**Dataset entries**
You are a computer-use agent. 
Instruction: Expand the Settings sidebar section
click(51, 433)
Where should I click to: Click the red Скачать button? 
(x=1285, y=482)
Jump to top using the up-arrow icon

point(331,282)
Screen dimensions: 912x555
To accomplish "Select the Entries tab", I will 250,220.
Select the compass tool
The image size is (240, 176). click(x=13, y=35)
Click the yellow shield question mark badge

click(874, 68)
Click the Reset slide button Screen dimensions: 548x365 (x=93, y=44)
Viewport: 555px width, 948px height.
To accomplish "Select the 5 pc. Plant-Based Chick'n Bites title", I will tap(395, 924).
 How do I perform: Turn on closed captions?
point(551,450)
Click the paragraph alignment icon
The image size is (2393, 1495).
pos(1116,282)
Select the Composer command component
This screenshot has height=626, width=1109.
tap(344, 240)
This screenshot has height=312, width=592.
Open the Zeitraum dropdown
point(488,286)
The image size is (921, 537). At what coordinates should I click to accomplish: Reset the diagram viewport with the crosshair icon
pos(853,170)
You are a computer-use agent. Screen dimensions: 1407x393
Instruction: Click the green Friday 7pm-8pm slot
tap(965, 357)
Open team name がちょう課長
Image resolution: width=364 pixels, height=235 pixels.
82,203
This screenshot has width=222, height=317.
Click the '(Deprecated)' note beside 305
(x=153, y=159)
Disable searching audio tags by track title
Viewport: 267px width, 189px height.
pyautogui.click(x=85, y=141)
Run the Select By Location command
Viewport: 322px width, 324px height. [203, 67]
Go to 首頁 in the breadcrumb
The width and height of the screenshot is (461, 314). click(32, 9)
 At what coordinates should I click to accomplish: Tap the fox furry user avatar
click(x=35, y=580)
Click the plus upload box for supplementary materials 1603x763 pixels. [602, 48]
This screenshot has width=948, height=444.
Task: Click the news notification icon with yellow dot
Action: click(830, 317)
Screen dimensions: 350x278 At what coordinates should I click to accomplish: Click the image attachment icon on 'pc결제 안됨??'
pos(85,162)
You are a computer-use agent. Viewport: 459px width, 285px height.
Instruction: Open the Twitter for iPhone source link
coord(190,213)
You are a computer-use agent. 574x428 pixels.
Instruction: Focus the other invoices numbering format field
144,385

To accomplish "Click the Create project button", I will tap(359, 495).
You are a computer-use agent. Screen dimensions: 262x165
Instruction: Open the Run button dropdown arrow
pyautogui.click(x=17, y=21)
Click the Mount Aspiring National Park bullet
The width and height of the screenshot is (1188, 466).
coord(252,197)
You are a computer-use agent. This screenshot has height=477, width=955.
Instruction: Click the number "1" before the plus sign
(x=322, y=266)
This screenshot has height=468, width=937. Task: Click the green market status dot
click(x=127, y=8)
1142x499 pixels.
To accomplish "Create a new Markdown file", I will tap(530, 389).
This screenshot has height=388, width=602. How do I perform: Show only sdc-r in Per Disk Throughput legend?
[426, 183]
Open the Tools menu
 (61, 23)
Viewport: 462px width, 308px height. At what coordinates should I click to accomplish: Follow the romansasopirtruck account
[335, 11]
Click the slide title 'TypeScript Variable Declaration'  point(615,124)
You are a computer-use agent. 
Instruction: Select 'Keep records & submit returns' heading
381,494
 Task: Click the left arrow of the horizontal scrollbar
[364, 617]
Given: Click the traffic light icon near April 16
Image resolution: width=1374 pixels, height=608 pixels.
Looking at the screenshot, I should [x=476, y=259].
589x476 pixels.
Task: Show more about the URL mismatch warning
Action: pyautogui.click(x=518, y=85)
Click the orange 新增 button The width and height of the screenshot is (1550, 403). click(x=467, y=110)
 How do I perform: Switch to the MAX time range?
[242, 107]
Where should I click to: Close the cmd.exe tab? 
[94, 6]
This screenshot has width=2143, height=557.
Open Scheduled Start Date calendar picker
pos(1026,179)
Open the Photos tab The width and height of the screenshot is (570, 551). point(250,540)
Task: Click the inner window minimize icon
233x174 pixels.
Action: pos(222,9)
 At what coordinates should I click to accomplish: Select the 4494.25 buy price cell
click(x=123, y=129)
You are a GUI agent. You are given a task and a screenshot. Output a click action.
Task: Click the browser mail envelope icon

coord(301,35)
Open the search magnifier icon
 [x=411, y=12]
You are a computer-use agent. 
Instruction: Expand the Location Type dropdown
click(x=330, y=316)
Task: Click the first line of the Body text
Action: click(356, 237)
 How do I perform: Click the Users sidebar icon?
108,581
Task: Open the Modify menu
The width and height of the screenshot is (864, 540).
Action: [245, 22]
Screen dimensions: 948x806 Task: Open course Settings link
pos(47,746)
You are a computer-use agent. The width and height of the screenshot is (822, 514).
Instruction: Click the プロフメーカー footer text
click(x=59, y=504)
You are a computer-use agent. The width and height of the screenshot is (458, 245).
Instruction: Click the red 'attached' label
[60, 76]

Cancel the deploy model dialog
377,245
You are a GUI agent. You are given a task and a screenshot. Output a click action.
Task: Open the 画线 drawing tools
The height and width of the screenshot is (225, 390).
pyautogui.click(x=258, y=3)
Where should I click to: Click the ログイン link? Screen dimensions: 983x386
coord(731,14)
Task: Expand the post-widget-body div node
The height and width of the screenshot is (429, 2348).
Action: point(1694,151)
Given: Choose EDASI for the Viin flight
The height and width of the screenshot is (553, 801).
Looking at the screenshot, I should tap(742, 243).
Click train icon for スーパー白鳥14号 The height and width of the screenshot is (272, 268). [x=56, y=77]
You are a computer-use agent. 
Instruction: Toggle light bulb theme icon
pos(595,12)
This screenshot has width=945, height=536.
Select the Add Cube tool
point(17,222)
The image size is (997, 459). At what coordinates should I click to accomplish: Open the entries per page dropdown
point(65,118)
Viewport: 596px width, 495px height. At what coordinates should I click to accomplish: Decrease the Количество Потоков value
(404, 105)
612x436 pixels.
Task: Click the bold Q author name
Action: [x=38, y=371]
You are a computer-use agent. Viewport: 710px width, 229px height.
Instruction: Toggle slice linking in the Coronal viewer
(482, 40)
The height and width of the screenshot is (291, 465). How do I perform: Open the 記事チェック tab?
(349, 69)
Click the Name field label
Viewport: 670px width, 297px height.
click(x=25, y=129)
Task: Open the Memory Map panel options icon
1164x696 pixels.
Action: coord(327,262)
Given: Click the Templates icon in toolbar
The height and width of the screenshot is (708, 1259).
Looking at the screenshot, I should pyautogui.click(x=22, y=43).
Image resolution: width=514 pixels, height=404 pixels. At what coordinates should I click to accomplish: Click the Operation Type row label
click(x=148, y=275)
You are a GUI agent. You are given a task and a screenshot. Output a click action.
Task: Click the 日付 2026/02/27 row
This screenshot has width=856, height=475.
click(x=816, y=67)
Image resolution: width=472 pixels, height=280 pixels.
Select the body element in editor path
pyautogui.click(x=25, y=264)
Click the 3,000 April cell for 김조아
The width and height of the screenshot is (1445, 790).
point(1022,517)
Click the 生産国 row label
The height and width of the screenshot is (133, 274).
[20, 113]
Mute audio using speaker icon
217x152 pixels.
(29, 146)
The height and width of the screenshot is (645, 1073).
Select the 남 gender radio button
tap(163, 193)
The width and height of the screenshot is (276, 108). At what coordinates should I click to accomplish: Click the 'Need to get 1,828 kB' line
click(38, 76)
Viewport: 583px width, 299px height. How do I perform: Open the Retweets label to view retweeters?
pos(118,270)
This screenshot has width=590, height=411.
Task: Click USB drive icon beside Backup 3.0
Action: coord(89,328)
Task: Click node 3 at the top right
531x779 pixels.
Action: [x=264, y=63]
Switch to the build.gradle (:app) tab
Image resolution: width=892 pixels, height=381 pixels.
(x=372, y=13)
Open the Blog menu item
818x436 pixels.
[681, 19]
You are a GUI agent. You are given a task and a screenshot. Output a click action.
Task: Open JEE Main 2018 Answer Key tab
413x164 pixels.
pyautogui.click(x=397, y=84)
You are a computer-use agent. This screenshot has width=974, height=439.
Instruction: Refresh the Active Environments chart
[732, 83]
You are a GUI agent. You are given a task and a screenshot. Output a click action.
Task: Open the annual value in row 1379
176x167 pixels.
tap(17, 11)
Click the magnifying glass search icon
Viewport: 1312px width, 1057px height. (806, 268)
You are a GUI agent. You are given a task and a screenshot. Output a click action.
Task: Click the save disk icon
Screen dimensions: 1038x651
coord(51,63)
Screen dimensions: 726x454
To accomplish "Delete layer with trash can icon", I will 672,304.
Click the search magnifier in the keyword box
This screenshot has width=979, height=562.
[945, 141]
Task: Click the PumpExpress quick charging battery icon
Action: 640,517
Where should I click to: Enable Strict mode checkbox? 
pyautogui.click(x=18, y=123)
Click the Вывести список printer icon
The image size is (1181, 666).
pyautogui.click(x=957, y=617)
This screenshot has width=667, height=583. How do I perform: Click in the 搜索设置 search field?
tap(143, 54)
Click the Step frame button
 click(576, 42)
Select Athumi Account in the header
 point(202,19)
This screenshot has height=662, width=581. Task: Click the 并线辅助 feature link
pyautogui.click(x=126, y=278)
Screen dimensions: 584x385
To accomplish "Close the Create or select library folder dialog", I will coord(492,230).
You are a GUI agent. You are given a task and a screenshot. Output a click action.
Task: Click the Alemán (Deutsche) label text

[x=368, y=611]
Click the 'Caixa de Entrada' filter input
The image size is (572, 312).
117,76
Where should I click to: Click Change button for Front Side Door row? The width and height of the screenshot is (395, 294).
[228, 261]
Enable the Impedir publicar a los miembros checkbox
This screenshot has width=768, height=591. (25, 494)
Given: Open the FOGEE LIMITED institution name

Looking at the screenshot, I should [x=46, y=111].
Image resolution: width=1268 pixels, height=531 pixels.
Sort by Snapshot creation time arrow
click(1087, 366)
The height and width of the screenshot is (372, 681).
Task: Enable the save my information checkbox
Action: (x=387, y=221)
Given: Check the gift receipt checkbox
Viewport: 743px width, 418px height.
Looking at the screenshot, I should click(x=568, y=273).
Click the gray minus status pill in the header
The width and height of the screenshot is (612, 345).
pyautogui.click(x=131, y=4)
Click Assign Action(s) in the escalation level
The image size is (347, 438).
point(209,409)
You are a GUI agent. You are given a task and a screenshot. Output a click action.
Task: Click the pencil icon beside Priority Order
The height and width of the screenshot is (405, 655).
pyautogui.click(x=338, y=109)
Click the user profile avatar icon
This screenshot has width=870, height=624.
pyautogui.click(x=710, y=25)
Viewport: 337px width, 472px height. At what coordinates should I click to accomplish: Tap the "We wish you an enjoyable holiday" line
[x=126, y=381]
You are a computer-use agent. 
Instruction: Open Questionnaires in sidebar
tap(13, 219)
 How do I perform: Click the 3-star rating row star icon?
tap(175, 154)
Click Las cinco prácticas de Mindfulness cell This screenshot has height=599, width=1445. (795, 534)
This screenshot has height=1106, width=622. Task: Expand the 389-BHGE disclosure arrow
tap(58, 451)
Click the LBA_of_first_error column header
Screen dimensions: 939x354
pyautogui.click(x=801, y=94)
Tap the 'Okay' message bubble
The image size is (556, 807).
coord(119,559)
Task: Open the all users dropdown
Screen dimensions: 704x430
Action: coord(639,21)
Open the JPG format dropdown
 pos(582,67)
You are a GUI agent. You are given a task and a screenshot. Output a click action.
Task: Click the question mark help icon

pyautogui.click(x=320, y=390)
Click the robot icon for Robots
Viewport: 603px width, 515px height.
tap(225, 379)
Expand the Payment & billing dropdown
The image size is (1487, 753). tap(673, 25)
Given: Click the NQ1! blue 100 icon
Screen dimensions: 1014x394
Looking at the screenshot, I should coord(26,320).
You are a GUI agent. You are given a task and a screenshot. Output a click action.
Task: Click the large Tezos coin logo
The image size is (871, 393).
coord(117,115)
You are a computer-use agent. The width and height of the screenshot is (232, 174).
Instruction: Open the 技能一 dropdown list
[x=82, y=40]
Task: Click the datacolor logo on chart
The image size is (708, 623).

**Task**
For this exercise, please output exactly the lines above starting at the line with "Click the plus" and ending at the line with "You are a computer-use agent. Screen dimensions: 262x165", ends included.

**Result of this task**
Click the plus upload box for supplementary materials 1603x763 pixels. [602, 48]
This screenshot has width=948, height=444.
Task: Click the news notification icon with yellow dot
Action: click(830, 317)
Screen dimensions: 350x278 At what coordinates should I click to accomplish: Click the image attachment icon on 'pc결제 안됨??'
pos(85,162)
You are a computer-use agent. Viewport: 459px width, 285px height.
Instruction: Open the Twitter for iPhone source link
coord(190,213)
You are a computer-use agent. 574x428 pixels.
Instruction: Focus the other invoices numbering format field
144,385

To accomplish "Click the Create project button", I will tap(359, 495).
You are a computer-use agent. Screen dimensions: 262x165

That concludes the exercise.